WHAT IS BEING ASKED: Everything from the line that contains "Instruction: Open the" to the final line of the data, both ends included, must be set down exactly, apart from the pictures.

SUPPLIED RECORDS:
-*-

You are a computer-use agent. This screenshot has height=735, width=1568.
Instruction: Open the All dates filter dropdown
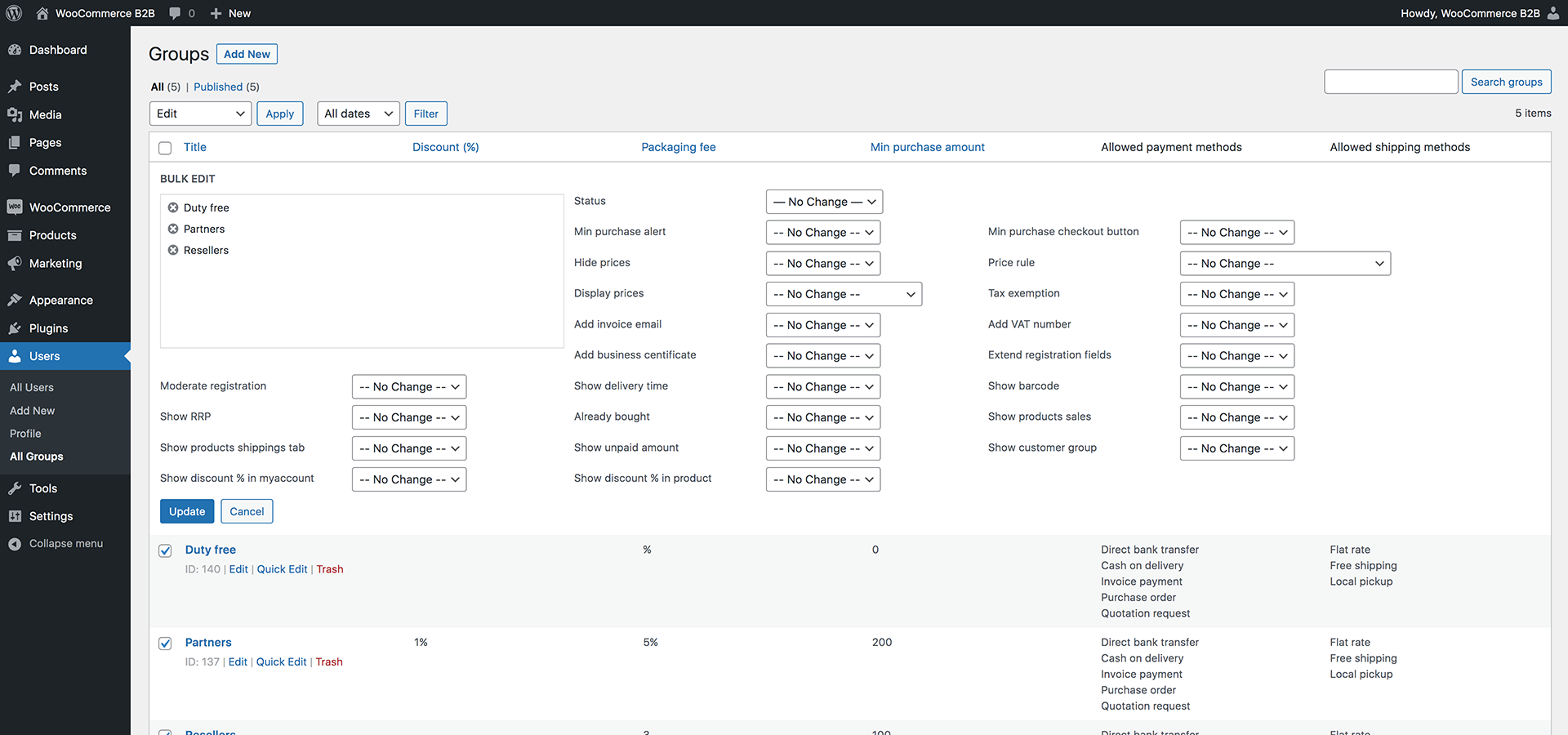(358, 114)
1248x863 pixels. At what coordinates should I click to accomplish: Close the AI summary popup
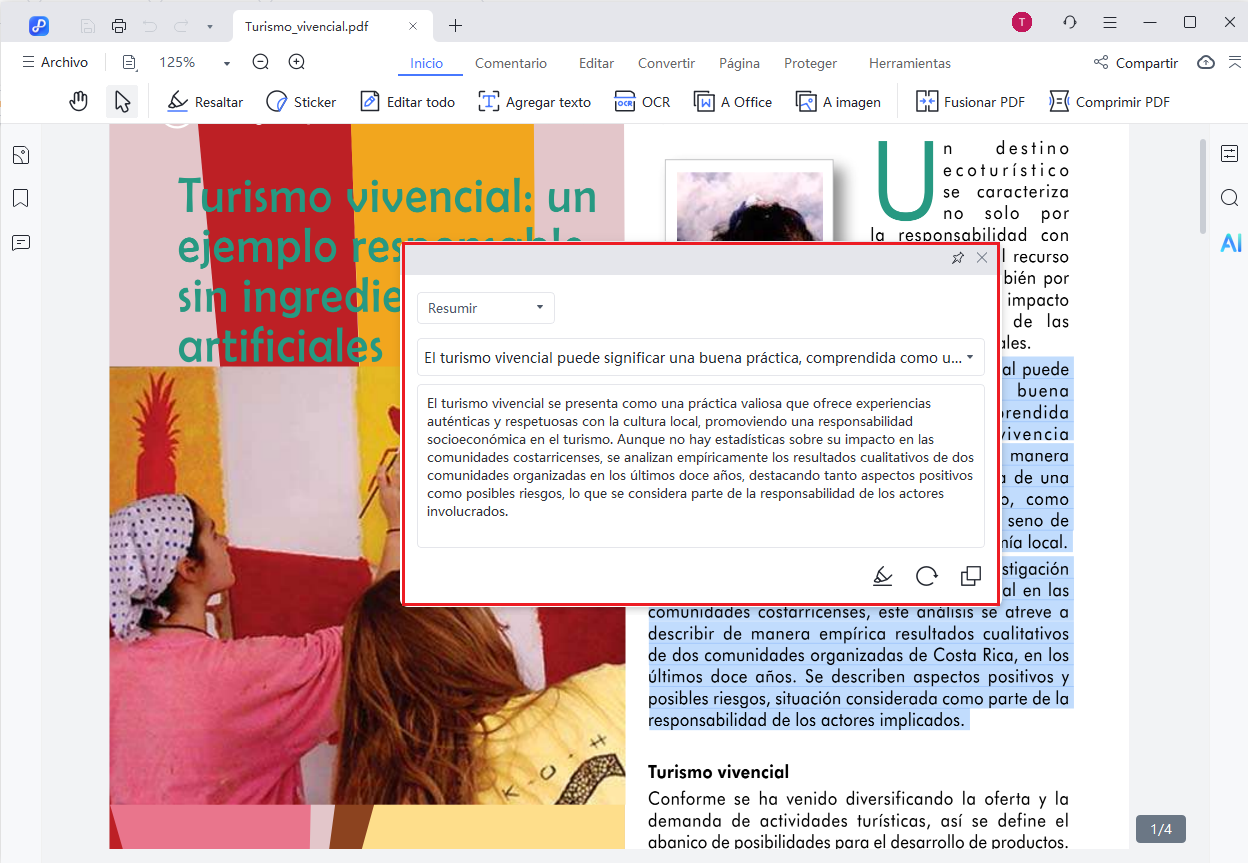tap(982, 258)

-*-

ANSWER BOX:
Instruction: Open the All dates filter dropdown
(358, 114)
1248x863 pixels. At what coordinates should I click to accomplish: Close the AI summary popup
tap(982, 258)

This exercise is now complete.